→ **DATASET EXTRACT**:
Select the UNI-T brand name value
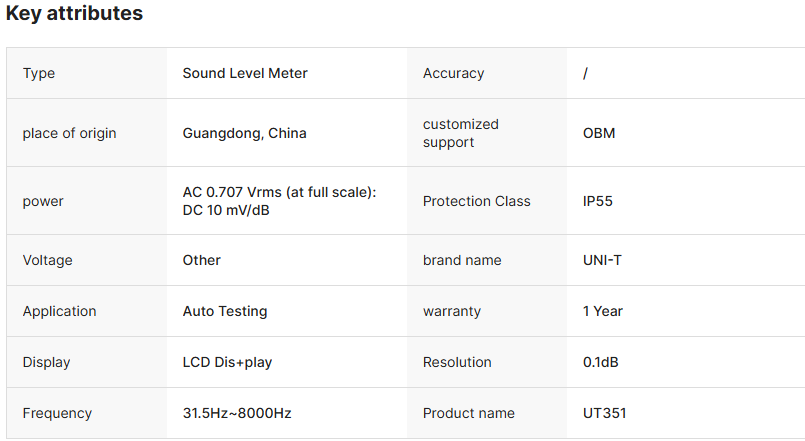tap(602, 260)
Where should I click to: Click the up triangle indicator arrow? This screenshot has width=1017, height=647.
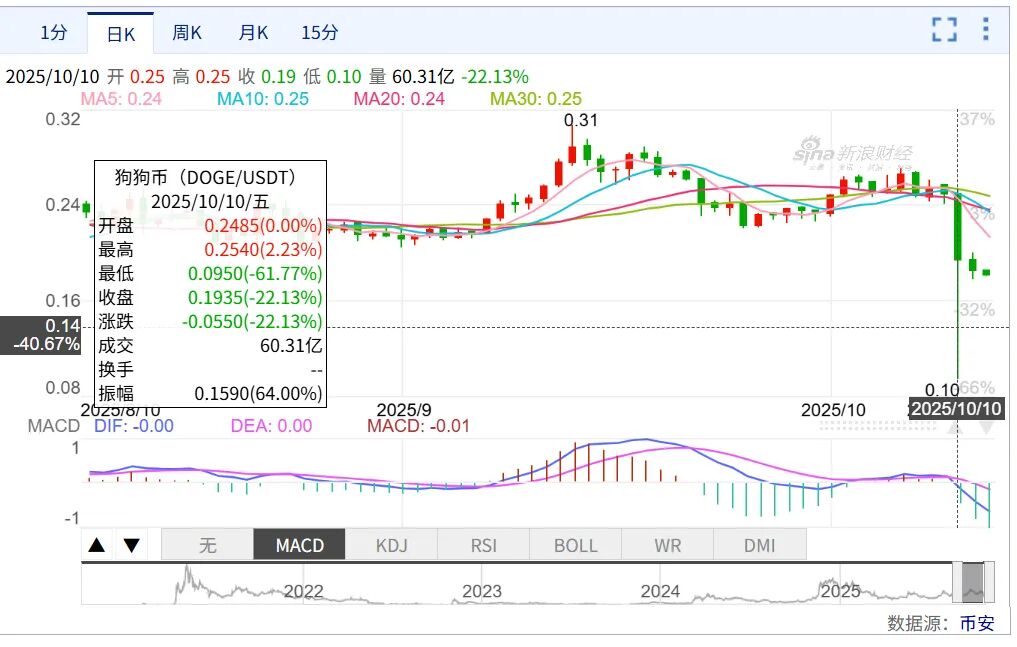[97, 545]
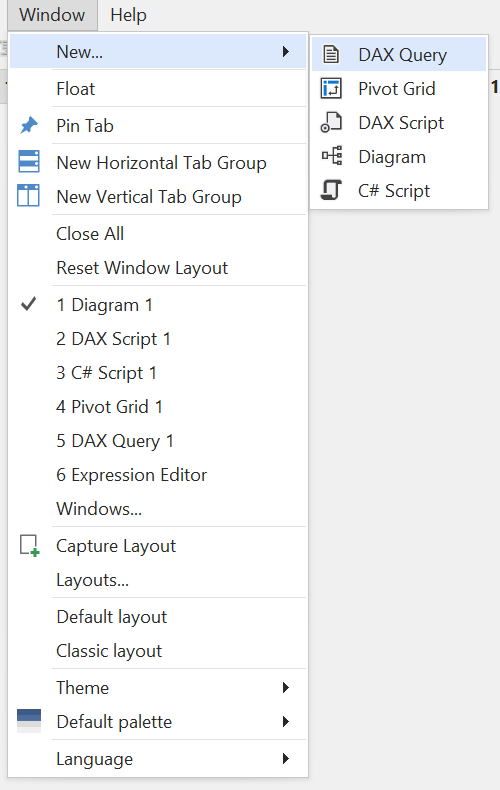Click the DAX Script icon
The width and height of the screenshot is (500, 790).
tap(331, 122)
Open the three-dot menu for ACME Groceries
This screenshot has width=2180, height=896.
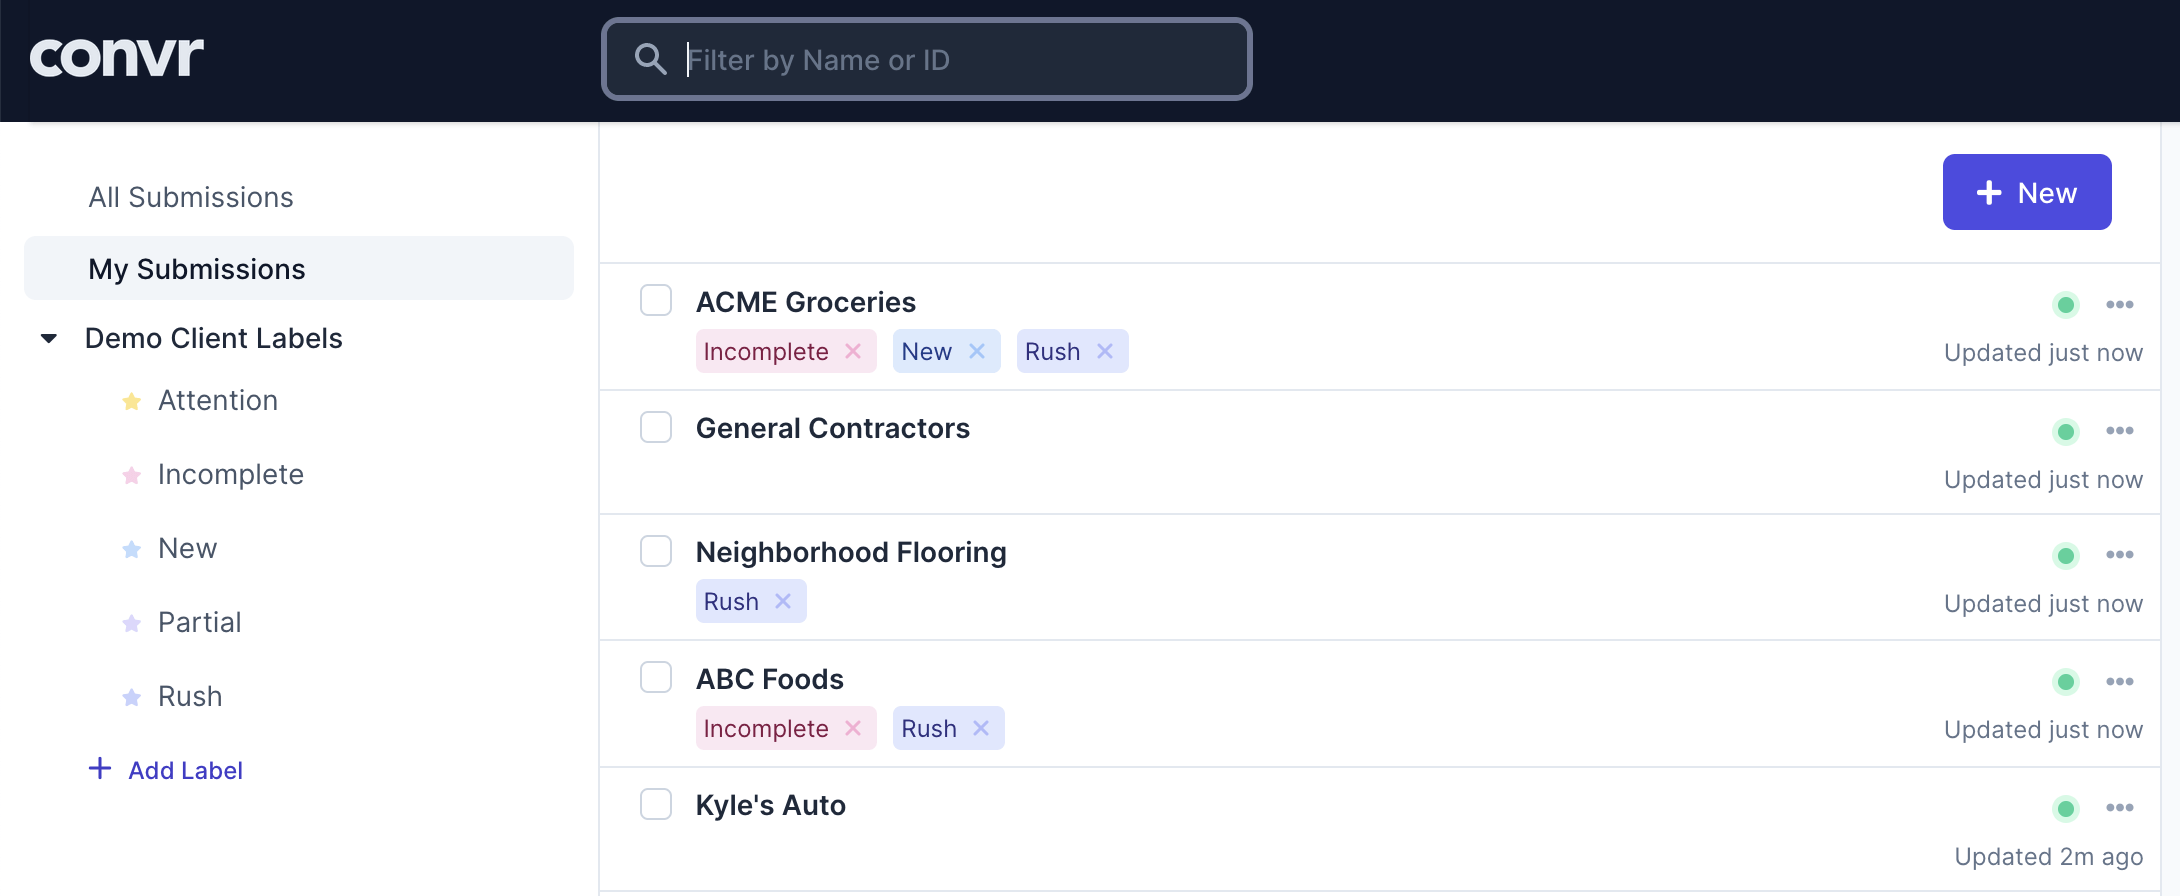click(x=2121, y=304)
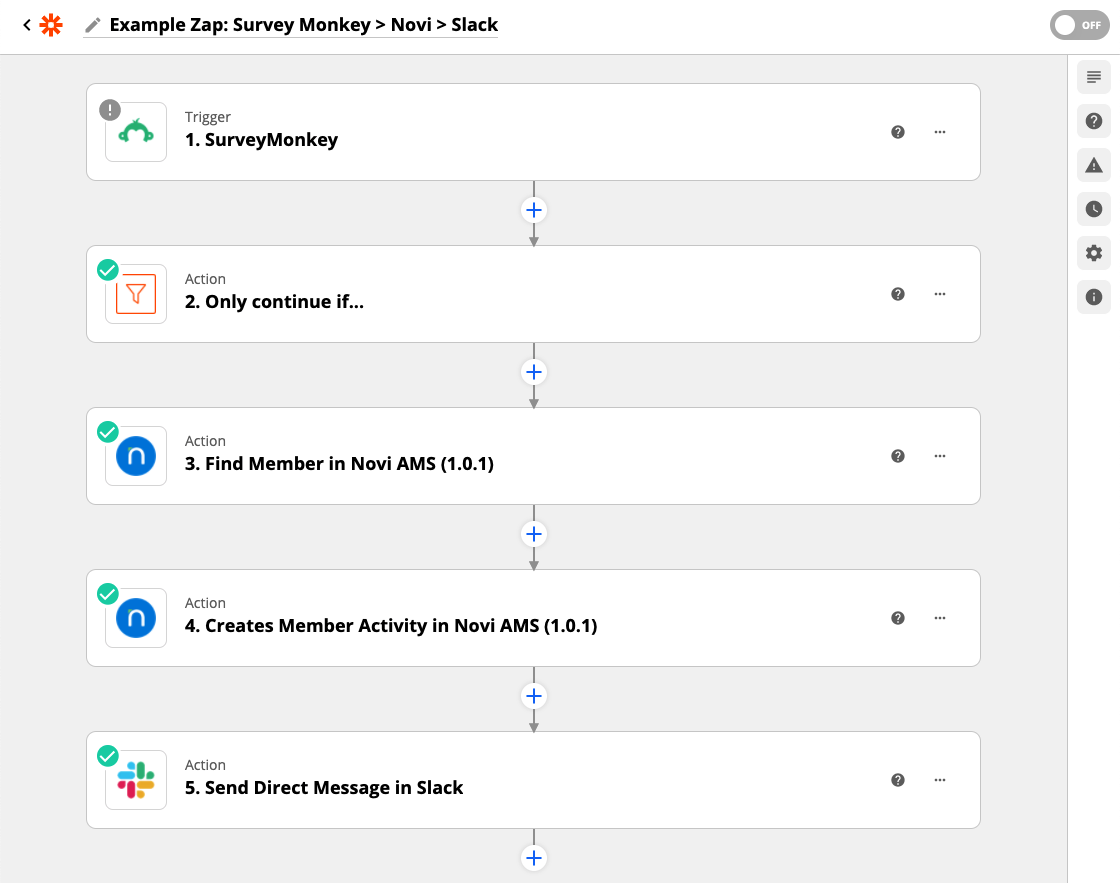Open three-dot menu for SurveyMonkey step

click(x=940, y=132)
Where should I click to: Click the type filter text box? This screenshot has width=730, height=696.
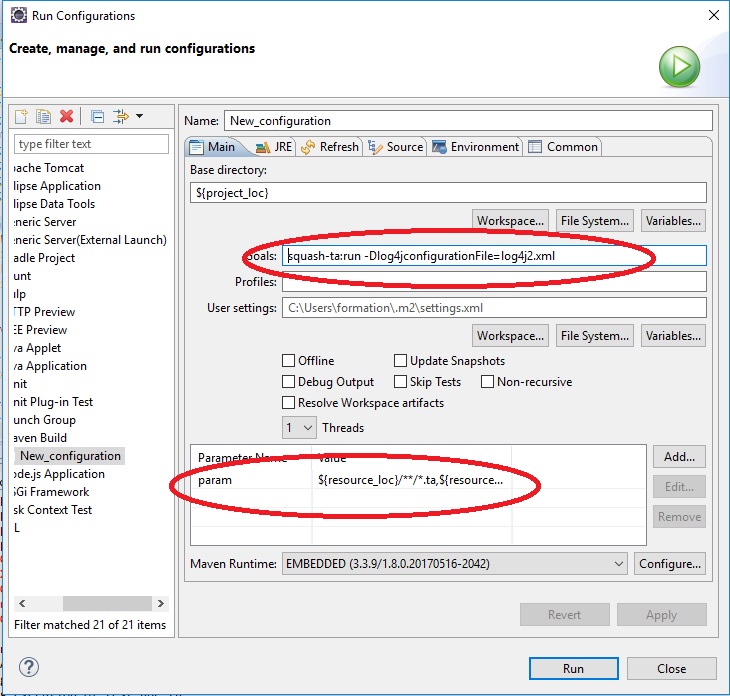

→ **WHAT TO DO**:
Repeat the data in full and exactly. Omit pictures.

→ **TASK ANSWER**:
Select the UNI-T brand name value
tap(602, 260)
Where should I click to: Click the up triangle indicator arrow? This screenshot has width=1017, height=647.
[97, 545]
Click the DAX Script icon
The width and height of the screenshot is (500, 790).
tap(331, 122)
Open the three-dot menu for ACME Groceries
This screenshot has width=2180, height=896.
click(x=2121, y=304)
Open three-dot menu for SurveyMonkey step

click(x=940, y=132)
Where should I click to: Click the type filter text box? This screenshot has width=730, height=696.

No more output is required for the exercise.